For a nice self-contained exploit one can try to set %esp to some value a little bit higher than the current eip, push the desired exploit, set %eax to 0x90909090 (4 NOPs), and finish with a long tail PPPPP.... (where each P pushes four NOPs, and the idea is that the tail of this ASCII shellcode walks over onto the NOP sledge of the just-constructed code.

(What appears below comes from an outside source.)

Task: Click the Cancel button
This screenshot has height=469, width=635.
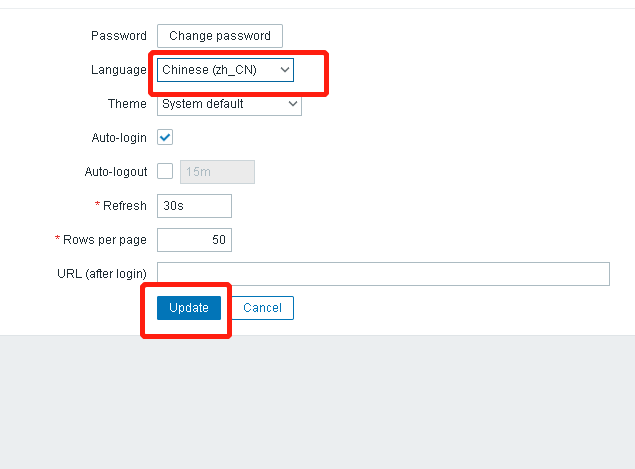Action: tap(262, 308)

If the current address is unknown, but we got there by some buffer overflow, then probably the last thing that happened was the return that used the overwritten return address, and we find our present location by something like

        dec %esp
        dec %esp
        dec %esp
        dec %esp
        pop %ecx
that is the sequence "LLLLY".

Polymorphism

Since there is a large number of different ways of writing a given number as a sum of four "printable" numbers, any exploit can be encoded in an ASCII-only exploit as above in many different ways. The typical structure with repeated subtracts can be avoided by using XOR. Etc.

10.10 Integer overflow

Even if a utility is careful to check all lengths and sizes it may be vulnerable. The reason is that one intuitively reads code as if it talks about for example integers, but in reality it is about ints, and these are quite different animals.

Properties of ints:

They can be signed or unsigned. All arithmetic involving unsigned ints is done modulo 2^32 (on a 32-bit machine). Any comparison involving signed and unsigned integers is done by first casting everything to unsigned int. The C sizeof() operator returns an unsigned int.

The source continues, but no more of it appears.